Неразборчивый говор, и теплая девичья рука на плече, а после шаги, что прошелестят мимо куда-то, а он все остается на месте, таращится в стену или в окно, не великая разница, что уж. На дворе бело́ и холодно, верно. Наверное, так бывает в аду, когда зуб на зуб не попадает, когда коченеют ладони и пальцы не гнутся, когда немного, и их можно ломать, точно лед, и крошить. Не резать — колоть точно в грудь, и даже будет не больно.
— Ваня? Вань, что с тобой? Жанно, ты белый, как смерть. Ты спал хорошо? Может голоден или еще что?.. — князь расхристанный, недавно со сна в одной наброшенной на плечи рубашке, кальсонах.
… или что-то еще? Всего лишь невеста, не смерть и не неизлечимый недуг, не какая проказа. Всего лишь девушка, Саша. Прекрасна, как ангел. Правда ведь, сущая глупость?
— Пойдем, тут сквозняк, хоть в горницу вот мою, и присядем.
Руки у князя мокрые, чай, умывался. Мокрые и как-то трясутся. Чего ты боишься?
— Не помню, как приехали, представляешь, — чрезмерно спокойно и ровно, как отвечает урок. Как держит лицо пред Куницыным, хотя душа и юное тело рвутся в парк, подальше из классов, на волю, чтобы не мучал сильно и не пытал, отпустил.
— Ты спал очень крепко, я упросил, чтобы тебя не тревожили, дали отдохнуть после всех тревог и дальней дороги.
— Неужто сам в комнату тащил на руках? — представит картину такую и прыснет, и даже как-будто развеселится немного.
— Господь с тобой, Ваня. Мало мне разбитого лба и этой шишки гигантской — смотри, каков красавец, так вмиг б покалечил сразу обоих. Впрочем, не пришлось бы так скоро возвращаться к учебе в Лицее. Ну же, Пущин, зайдем? Нас матушка ждет уже, должно быть, в диванной. И завтрак скоро для всех подадут. Я прежде хотел бы…
Ах, точно, ведь скоро в Лицей возвращаться к заботам и классам, ученью.
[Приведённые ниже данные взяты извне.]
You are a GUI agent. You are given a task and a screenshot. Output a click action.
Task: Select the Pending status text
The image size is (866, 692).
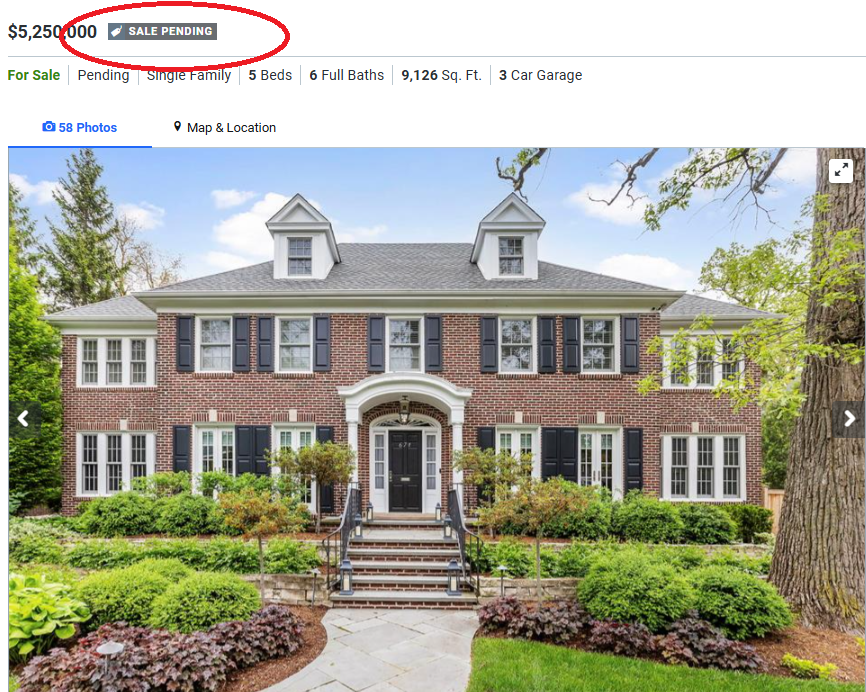(x=103, y=75)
Там Пушкин, быть должно, совсем уж извелся, да и надо решить уж с Фискалом. Так, чтобы раз и навечно.
— Послушай, я не могу предстать в таком вот виде. Князь и княгиня… а я как босяк, не оделся ведь толком. Франт… Саша, мы после все, что захочешь, обсудим, а сейчас я, дозволь, к себе удалюсь.
— Какая муха, Жанно, тебя с утра укусила? Что меж нами за церемонии, право? Я соскучился, слышишь, дурья башка. Я по тебе соскучился, Ваня.
И боле, возражений не слыша, затолкает в комнату и тут же набросится вмиг. Губы обжигают скулы и шею, ключицы. Метят, оставляя ожоги, и втягивают кожу. Так жарко и больно, до вскриков. Прижимает к стене и коленом надавит меж бедер, заставив ноги шире расставить, чуть приподнимет, вжимаясь. Он точно безумный, он даже молвить не может, лишь целует слепо и всюду, а руки уж рвут ворот сорочки.
— Саша? Горчаков, ты сдурел! Саша, опомнись…
— Мне сон снился черный, глухой и тоскливый. Там вороны были и виселица, гвардейцы с ружьями, подземелья. Холод какой-то нездешний и снега — куда ни глянешь. И горький плач заунывный, одной только нотой тянулся. Ваня, позволь мне сейчас, я хочу… мне надобно только. Поверить, что прошло, что все сон, все туман, что мы живы с тобою, мы вместе.
Он перед ним на коленях и тянет книзу, к коленям, штаны, что не завязаны толком. Воздух холодный, как будто окно нараспашку, и кожа пупырышками сразу. Выпустит орган на волю горячий и твердый, и голову склонит прикасаясь губами, и сразу — молния в темя, и лава по венам, и ноги не держат. Вцепиться в шевелюру руками. Сил нет даже ресницы сейчас приподнять, чтобы глянуть, запомнить, как это бывает. Когда князь Горчаков пред тобой на коленях, когда целует там, ниже, так жадно, глотает. Как никогда еще прежде, как никогда, должно быть, и после, ведь Анна… ведь Анна.